Akt interacts with DNA-PKcs for optimal DNA damage repair
Session type: Poster / e-Poster / Silent Theatre session
Several studies have indicated the potential value of targeting PI3K/Akt signaling to enhance the anti-tumor activity of ionizing radiation due to apoptosis as well as impaired repair of DNA-double strand breaks (DNA-DSB). Here, we investigated a mechanism by which targeting Akt affects DNA-double strand break repair and induces radiosensitization.
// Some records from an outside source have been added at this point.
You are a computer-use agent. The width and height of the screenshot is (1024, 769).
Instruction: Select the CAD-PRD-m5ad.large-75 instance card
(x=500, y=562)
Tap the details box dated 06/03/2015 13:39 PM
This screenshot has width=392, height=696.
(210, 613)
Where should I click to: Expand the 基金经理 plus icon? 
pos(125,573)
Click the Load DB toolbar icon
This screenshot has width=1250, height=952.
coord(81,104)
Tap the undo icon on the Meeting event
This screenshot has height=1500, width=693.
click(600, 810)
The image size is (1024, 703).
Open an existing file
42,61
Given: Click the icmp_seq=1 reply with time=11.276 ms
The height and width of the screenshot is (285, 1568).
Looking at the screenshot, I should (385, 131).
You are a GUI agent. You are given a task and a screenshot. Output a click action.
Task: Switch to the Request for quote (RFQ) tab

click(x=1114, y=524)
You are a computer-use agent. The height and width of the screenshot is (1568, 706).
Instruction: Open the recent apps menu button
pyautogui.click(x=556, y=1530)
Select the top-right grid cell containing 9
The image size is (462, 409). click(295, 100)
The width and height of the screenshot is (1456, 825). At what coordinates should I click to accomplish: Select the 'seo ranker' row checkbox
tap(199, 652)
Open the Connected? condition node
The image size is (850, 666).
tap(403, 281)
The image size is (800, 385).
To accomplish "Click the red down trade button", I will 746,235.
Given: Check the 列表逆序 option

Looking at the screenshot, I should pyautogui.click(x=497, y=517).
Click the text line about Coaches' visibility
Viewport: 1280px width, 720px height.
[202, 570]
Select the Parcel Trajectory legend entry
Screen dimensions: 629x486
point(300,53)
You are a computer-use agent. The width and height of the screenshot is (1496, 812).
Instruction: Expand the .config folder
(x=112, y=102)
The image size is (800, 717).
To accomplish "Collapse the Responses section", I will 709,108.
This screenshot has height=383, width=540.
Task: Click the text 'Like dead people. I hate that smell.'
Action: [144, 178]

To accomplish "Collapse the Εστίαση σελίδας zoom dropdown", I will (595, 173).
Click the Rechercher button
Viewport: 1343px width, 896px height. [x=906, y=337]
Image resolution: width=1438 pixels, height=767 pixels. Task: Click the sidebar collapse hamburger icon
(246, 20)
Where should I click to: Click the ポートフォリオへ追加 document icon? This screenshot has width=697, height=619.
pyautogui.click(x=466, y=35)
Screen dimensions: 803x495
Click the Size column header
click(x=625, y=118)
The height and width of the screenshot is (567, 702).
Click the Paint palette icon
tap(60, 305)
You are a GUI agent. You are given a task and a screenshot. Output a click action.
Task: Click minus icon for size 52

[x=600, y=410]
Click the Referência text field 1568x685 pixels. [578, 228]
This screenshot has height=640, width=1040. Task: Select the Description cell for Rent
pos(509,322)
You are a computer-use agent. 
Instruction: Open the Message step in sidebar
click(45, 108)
Likewise, function of apoptosis in radiosensitization following Akt targeting was investigated.
Function of Akt was investigated in accumulation of DNA-dependent protein kinase catalytic subunit (DNA-PKcs) to DNA damage site, DNA-PKcs activity/phosphorylation, Ku/DNA-PKcs complex formation, DNA-DSB repair and post-irradiation survival.
In colon and lung carcinoma cell lines it was shown that ionizing radiation (IR)-induced DNA-PKcs activity is markedly Akt dependent. This could be substantiated by experiments which proved that the Akt inhibitor API- as well as AKT1-siRNA significantly inhibited micro-beam laser-induced accumulation of GFP-tagged DNA-PKcs to double strand break sites. Akt targeting by siRNA or API impaired repair of IR-induced DNA-DSB in a DNA-PKcs dependent manner. API did not affect DNA-PKcs kinase activity and DNA binding of Ku70/80 directly as tested by electrophoretic mobility shift assay and in vitro kinase assay. Combination of API with single dose irradiation (1 to 5 Gy) enhanced cellular radiation sensitivity in a DNA-PK dependent manner. In contrast to the described role of apoptosis on cell death following Akt targeting in the presence or absence of irradiation our data indicates that the differential ability of cells from solid tumors i.e. NSCLC to undergo apoptosis does not play an important role in determining clonogenic cell survival .
This study provides novel evidence that Akt is directly involved in DNA-DSBs repair primarily through the activation and accumulation of DNA-PKcs at sites of DNA damage and, thus, offers new options for anticancer strategies.